C’est au Café des Délices qu’il vient s’asseoir lorsque le jour se barre. Il prend toujours le même plaisir : glace à la menthe nappée de copeaux de chocolat.
Elle, comme chaque soir, travaille dans les coulisses du grand magasin d’en face. Rêvant sa vie, elle frôle les présentoirs d’ors et d’argents de son chiffon immaculé, effaçant d’un geste le passage du jour.
Vingt heures, il se lève, quitte le Café des Délices et s’enfonce dans le noir de sa nuit. On parlera de lui dans le prochain journal.

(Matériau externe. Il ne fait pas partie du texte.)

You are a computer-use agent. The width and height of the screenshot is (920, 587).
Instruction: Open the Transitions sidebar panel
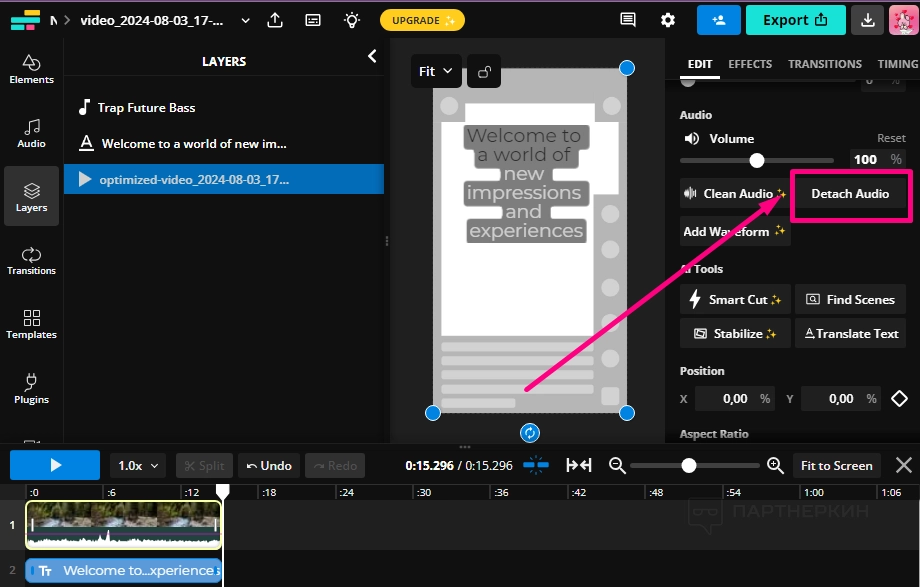(31, 260)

Minuit, elle s’assoit deux minutes avant de rentrer seule. Elle quitte le grand magasin, regarde le trottoir d’en face, si vide, et file sans le savoir vers sa sortie.
Debout, il regarde le corps, ses mains, le sol, émerveillé par le fil vermillon qui s’écoule doucement du cœur, à chaque battement, de plus en plus lent. On parlera de lui.
Elle, ne sent plus la pluie d’automne. L’auvent qui lui cache le ciel claque encore une fois mais elle ne l’entend pas. Fini, le rêve s’envole dans son dernier soupir.
Trois heures, il déambule, recherche le sommeil. Il plonge son regard dans les eaux noirâtres du fleuve, cherche son visage dans le miroir brouillé par le crachin.
Le jour n’est pas encore là mais déjà la vie recommence. Les lumières bleues brulent quelque part au-dessus d’un corps abandonné. Les journaux titrent sur elle et parlent de lui. Les arbres qui bordent l’avenue s’ébrouent et secouent leur ramure. Il sourit, la journée sera belle.